(begin)

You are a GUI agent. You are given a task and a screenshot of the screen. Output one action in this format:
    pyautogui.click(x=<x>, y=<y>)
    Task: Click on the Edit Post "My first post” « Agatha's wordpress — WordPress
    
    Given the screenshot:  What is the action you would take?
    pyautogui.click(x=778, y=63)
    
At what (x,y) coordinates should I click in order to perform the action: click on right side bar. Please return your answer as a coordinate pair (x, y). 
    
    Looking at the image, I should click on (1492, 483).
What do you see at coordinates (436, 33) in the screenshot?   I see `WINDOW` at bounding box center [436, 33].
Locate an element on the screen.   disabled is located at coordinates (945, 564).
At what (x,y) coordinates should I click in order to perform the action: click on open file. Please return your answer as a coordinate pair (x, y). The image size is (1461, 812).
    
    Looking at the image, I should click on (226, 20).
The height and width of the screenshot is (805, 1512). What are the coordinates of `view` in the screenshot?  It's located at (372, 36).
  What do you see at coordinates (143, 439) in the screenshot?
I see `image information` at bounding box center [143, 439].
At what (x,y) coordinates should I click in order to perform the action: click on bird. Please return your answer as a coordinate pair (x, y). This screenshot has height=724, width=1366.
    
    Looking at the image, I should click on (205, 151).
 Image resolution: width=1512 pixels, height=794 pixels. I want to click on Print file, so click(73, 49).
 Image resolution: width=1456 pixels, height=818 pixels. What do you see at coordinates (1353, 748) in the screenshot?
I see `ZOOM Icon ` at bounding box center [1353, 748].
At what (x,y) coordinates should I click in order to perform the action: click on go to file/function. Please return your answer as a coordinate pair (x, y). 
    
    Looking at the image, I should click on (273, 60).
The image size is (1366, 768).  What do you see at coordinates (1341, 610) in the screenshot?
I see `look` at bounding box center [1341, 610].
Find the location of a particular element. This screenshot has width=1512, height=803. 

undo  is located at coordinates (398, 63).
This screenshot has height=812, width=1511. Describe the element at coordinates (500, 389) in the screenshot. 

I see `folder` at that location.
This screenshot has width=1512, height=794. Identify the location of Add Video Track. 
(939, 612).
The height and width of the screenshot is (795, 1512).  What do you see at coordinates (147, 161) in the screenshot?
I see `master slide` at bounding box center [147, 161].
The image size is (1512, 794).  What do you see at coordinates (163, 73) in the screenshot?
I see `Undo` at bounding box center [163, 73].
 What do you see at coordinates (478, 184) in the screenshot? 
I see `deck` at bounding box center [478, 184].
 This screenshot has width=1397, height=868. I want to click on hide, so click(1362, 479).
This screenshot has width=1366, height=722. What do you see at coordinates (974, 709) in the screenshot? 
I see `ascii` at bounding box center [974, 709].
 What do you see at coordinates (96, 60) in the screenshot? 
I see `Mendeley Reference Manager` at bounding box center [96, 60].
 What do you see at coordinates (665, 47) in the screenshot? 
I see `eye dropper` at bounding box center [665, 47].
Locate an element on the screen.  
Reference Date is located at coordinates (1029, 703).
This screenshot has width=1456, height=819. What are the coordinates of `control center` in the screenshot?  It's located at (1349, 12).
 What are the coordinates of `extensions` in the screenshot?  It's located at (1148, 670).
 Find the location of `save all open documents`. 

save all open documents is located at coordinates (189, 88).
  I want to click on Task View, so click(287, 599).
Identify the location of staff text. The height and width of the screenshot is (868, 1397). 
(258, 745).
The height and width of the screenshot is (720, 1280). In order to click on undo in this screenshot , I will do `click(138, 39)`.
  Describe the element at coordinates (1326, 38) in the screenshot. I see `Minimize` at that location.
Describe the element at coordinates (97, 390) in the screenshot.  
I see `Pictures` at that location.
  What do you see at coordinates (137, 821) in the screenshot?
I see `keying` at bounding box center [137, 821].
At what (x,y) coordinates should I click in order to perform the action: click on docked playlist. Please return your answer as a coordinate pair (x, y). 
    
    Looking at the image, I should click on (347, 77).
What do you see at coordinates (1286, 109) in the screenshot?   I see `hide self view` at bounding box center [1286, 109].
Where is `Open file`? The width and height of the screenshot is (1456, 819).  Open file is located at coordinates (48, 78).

(end)

▶ **Instruction**: Copy everything from the start of the entries down to the line containing "What do you see at coordinates (436, 33)", renaming "screenshot" to "screen capture" throughout and leaving all else unchanged.

▶ **Response to this task**:
You are a GUI agent. You are given a task and a screen capture of the screen. Output one action in this format:
    pyautogui.click(x=<x>, y=<y>)
    Task: Click on the Edit Post "My first post” « Agatha's wordpress — WordPress
    
    Given the screen capture:  What is the action you would take?
    pyautogui.click(x=778, y=63)
    
At what (x,y) coordinates should I click in order to perform the action: click on right side bar. Please return your answer as a coordinate pair (x, y). 
    
    Looking at the image, I should click on (1492, 483).
What do you see at coordinates (436, 33) in the screen capture?   I see `WINDOW` at bounding box center [436, 33].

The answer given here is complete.